(Exercise requirements) Check each statement against the peer review of the MICE paper below. Answer yes or no for each, and quote the words of the review that decide it. (a) The reviewer checked the proofs of the theorems. (b) The reviewer considers the question about quantizing the intrinsic rewards critical to answer. (c) The reviewer examined the hyperparameter sensitivity experiments in the supplementary material.

Controlling Underestimation Bias in Constrained Reinforcement Learning for Safe Exploration
摘要
评审与讨论
This paper presents Memory-driven Intrinsic Cost Estimation (MICE), an algorithm for reducing constraint violations in constrained RL throughout training, rather than just at the end of training. It does this using a memory buffer that stores a representation previously seen constraint-violating states, which are compared to new states to form an intrinsic reward term to reduce value function over-estimation leading to repeated visitation of constraint violating states.
给作者的问题
When using a random network to project into latent space, my understanding is that distance in random latent space is mostly a "these two states are or are not similar" thing, rather than having use as a scalar quantity. As MICE uses a k-NN distance in this space, it makes me wonder if the numerical value matters or if it's just a matter of being moderately distant from previously sampled datapoints. Could the intrinsic rewards be quantized, and would that affect performance? I don't think this is critical to answer but the use of a random latent space seems at odds with the idea of specific distances mattering.
论据与证据
The claims of the paper seem to be well-supported by the theoretical and experimental evidence provided.
方法与评估标准
The proposed methods and evaluation seems reasonable for the problem.
理论论述
I did not check the proofs, but the theorem claims seem reasonable
实验设计与分析
The experimental design seems reasonable, the estimation bias and ablation experiments test specific claims the paper makes about why the proposed method works.
补充材料
I reviewed the hyperparameter sensitivity and additional baselines experiments, as well as the algorithm box and the detailed environment descriptions
与现有文献的关系
This work seems significant in that reducing the frequency of constraint violations during constrained RL training is valuable for enabling CRL to be used for many tasks which require training where constraint violations have a real cost (for example, training a robot policy on a real robot). To my knowledge, prior work on CRL hasn't attempted to address during-training violations and has mostly focused on the state of the policy after training. That this work also improves the training process in general and finds a better solution is a worthwhile contribution as well.

(Dataset rows)
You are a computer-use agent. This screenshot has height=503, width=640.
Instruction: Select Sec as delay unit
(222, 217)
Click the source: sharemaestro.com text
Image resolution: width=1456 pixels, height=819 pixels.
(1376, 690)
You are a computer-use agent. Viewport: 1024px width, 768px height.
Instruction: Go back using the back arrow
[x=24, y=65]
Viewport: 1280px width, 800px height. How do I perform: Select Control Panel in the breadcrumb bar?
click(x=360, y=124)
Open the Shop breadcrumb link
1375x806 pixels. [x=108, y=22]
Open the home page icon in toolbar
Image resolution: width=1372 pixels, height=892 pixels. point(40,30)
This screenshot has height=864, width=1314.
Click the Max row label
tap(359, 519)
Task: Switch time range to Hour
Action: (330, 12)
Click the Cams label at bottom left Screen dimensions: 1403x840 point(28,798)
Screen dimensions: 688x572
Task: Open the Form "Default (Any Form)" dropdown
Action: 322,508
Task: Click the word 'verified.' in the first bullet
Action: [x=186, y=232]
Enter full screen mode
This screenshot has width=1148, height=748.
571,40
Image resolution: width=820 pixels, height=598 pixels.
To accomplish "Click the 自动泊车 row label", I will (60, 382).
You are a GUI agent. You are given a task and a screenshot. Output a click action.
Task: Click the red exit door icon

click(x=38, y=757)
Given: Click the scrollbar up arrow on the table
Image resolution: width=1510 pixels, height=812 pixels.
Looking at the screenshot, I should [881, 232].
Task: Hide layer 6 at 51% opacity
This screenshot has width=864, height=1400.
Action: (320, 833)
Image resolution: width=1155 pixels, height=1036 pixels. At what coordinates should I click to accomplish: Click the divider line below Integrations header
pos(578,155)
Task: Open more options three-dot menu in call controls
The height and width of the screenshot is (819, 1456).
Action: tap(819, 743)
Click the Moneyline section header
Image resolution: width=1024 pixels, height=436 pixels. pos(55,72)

(Response to this task)
(a) No: "I did not check the proofs, but the theorem claims seem reasonable"
(b) No: "I don't think this is critical to answer"
(c) Yes: "I reviewed the hyperparameter sensitivity and additional baselines experiments"